**YOUR ASSIGNMENT**
The result should be an exact copy of only the lines from the one holding "Instruction: Select the ADMIN tab" through the last line of the data below, please, without pictures.

[[ DATA PROVIDED, beginning ]]

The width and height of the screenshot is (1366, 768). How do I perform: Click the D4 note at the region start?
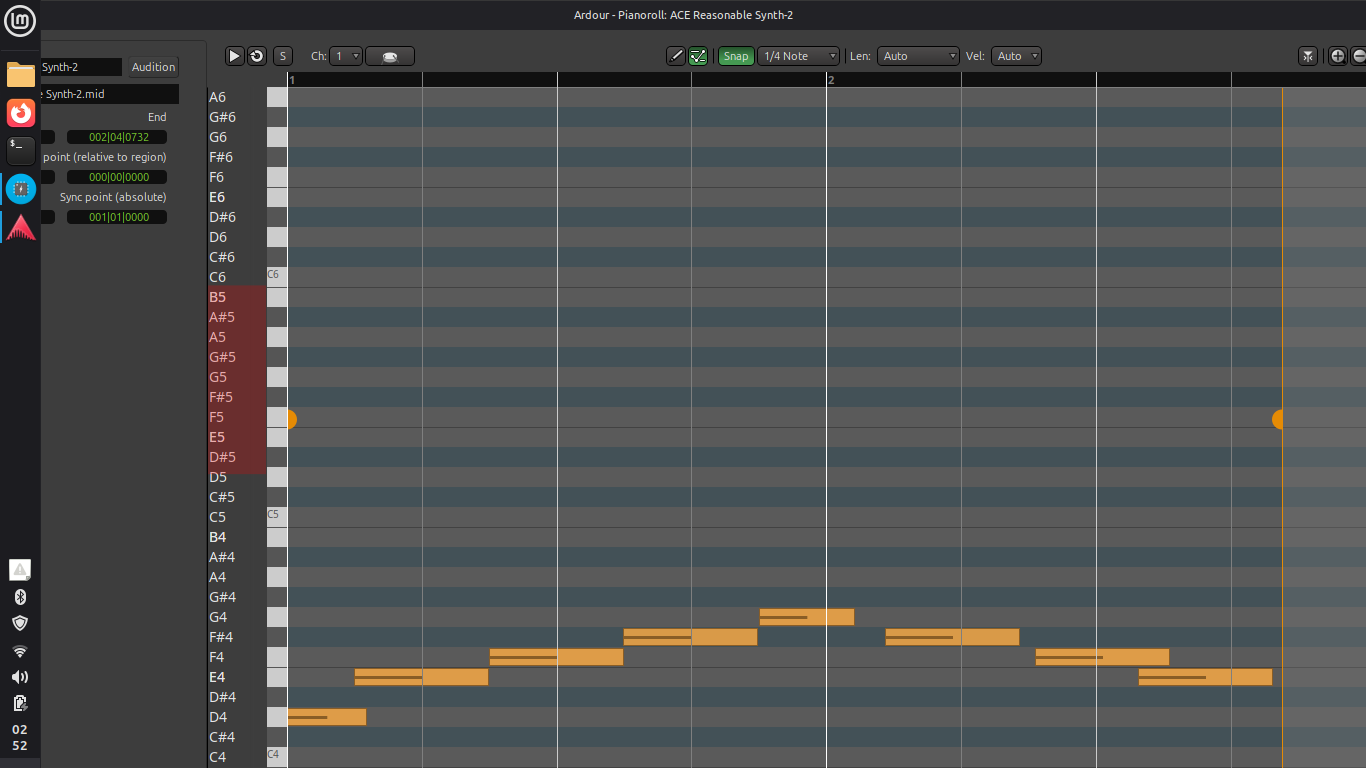326,717
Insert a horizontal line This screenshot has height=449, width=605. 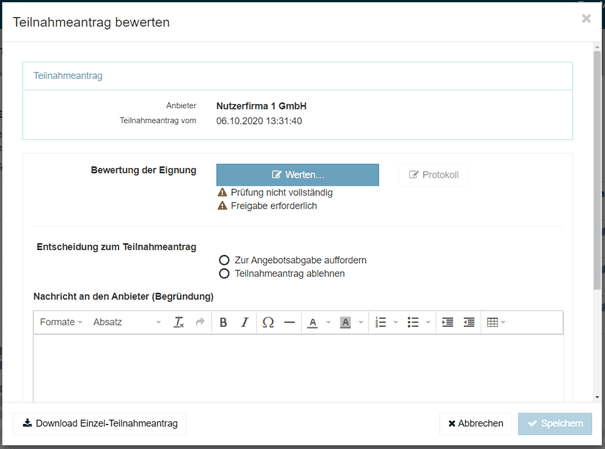click(289, 323)
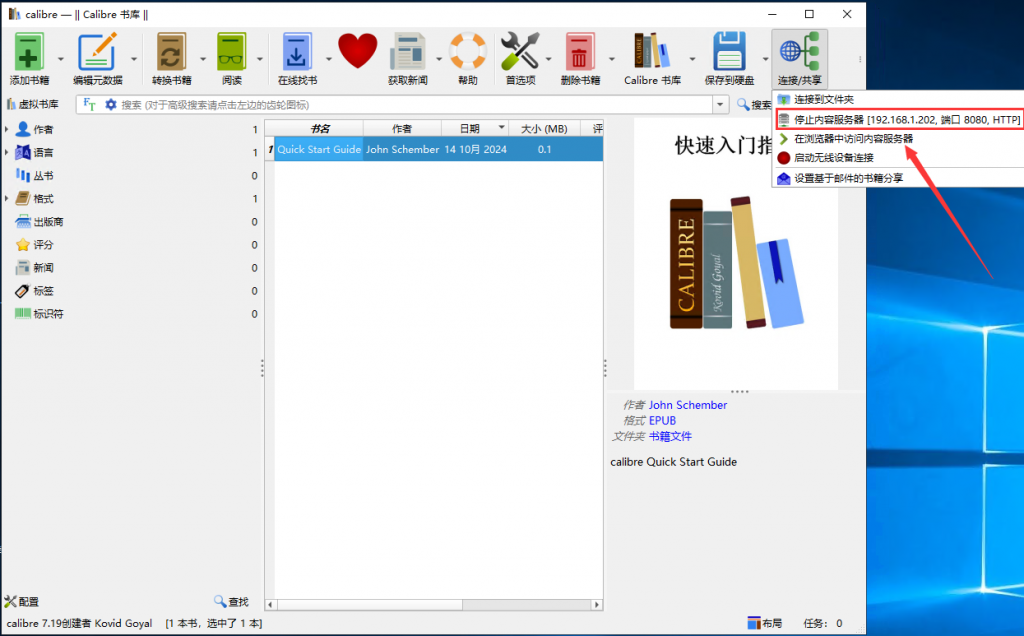The height and width of the screenshot is (636, 1024).
Task: Click the book list horizontal scrollbar
Action: (x=433, y=605)
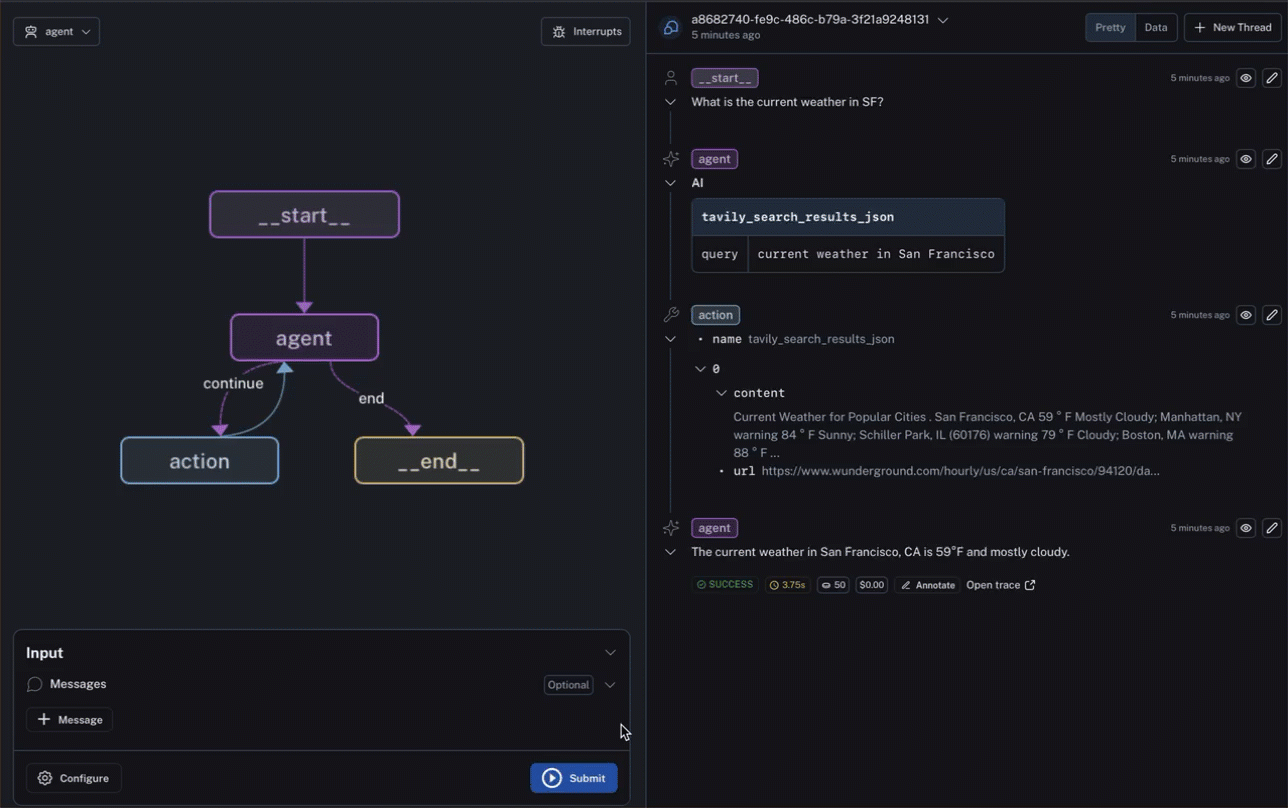Click the token count badge showing 50
This screenshot has width=1288, height=808.
coord(833,585)
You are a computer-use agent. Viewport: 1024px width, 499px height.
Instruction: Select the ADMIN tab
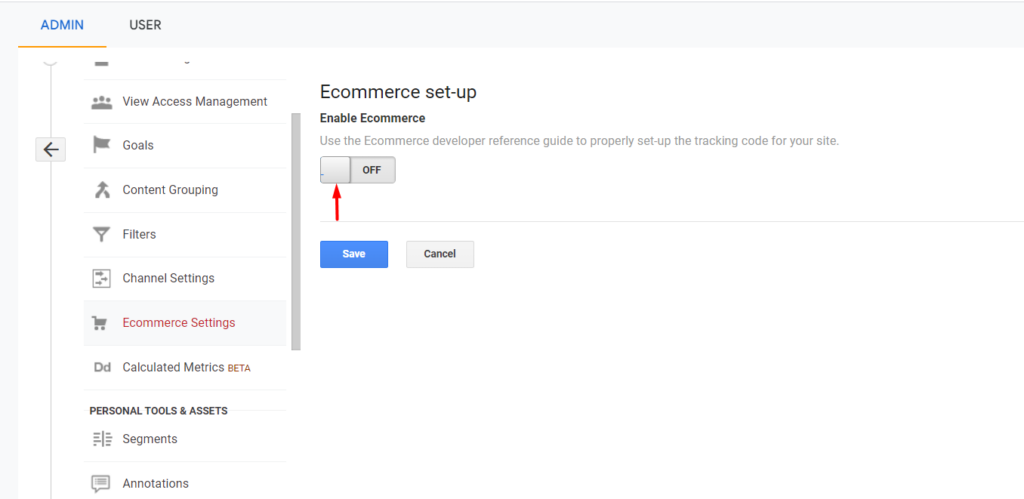click(x=62, y=25)
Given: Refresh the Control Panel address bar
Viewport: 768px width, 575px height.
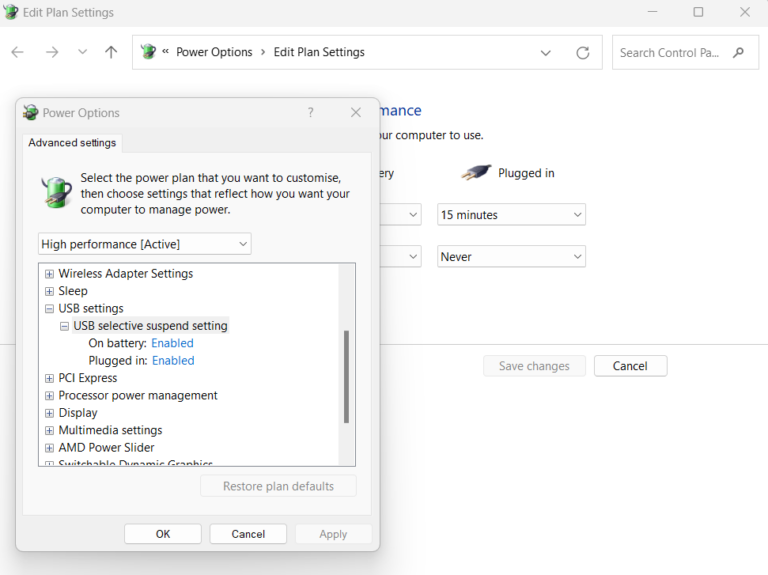Looking at the screenshot, I should pyautogui.click(x=583, y=53).
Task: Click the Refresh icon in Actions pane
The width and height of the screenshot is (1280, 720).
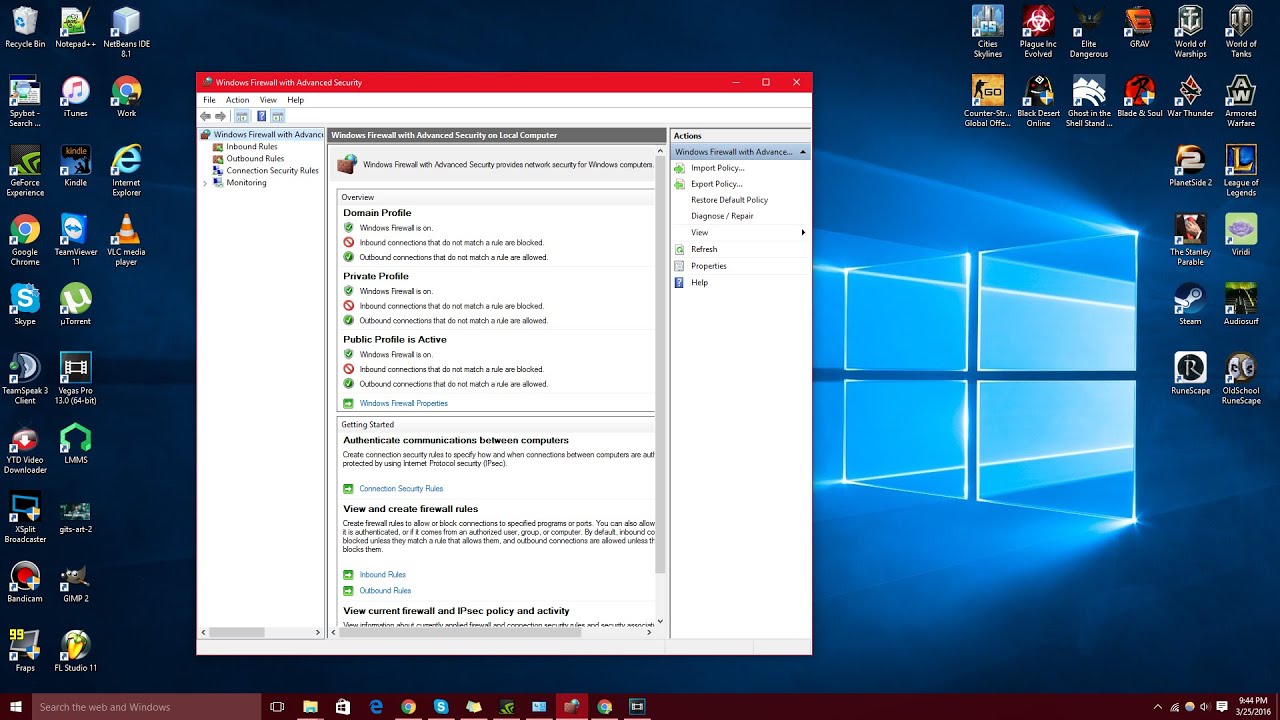Action: coord(680,249)
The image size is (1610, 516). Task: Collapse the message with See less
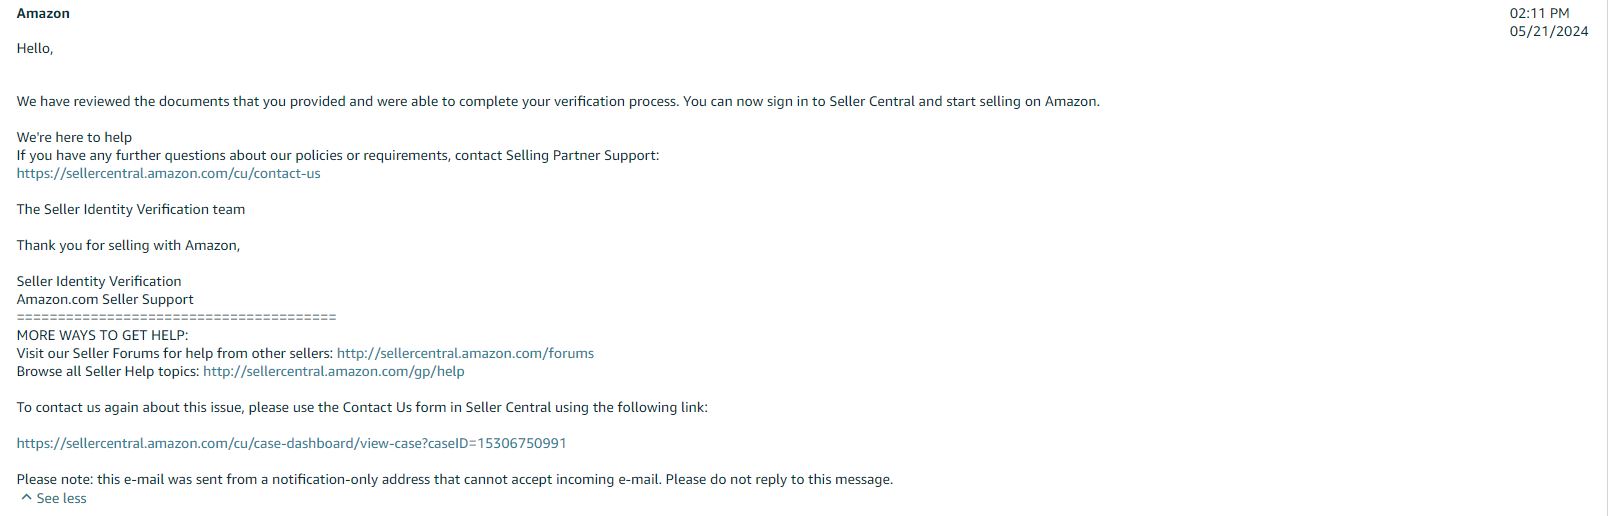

[[ DATA PROVIDED, end ]]

**SOLUTION TO THE EXERCISE**
Instruction: Select the ADMIN tab
click(x=62, y=25)
Given: Refresh the Control Panel address bar
Viewport: 768px width, 575px height.
Looking at the screenshot, I should pyautogui.click(x=583, y=53).
Task: Click the Refresh icon in Actions pane
The width and height of the screenshot is (1280, 720).
Action: coord(680,249)
The image size is (1610, 516). Task: Collapse the message with See less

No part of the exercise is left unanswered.